Top of Supplied material

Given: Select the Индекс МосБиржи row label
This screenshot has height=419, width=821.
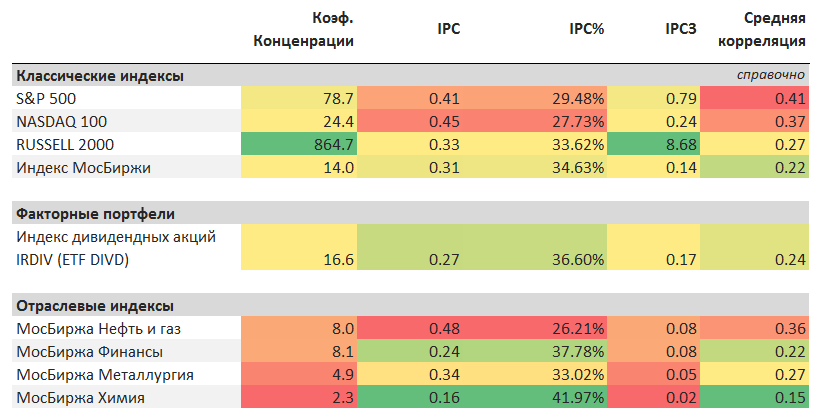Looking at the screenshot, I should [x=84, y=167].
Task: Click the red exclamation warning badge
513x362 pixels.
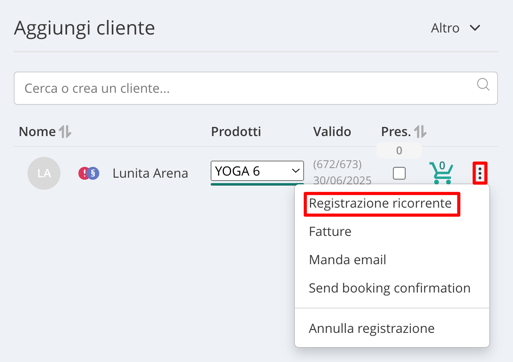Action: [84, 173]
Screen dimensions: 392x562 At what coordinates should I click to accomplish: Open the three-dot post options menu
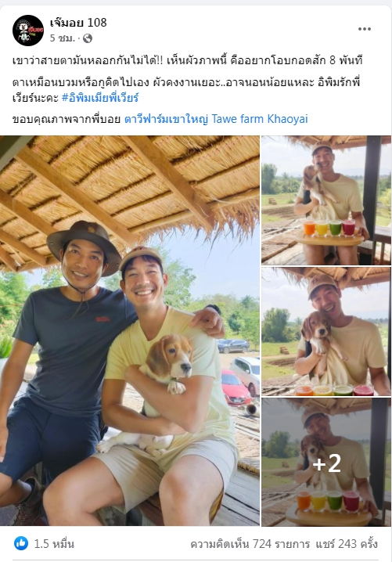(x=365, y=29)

Bottom of Supplied material

▶ _Work to complete_: The entries above need to be printed again exactly; please exclude all pictures.

▶ _Written answer_:
Given: Select the Индекс МосБиржи row label
This screenshot has height=419, width=821.
Looking at the screenshot, I should [x=84, y=167].
Task: Click the red exclamation warning badge
513x362 pixels.
Action: [84, 173]
Screen dimensions: 392x562 At what coordinates should I click to accomplish: Open the three-dot post options menu
(x=365, y=29)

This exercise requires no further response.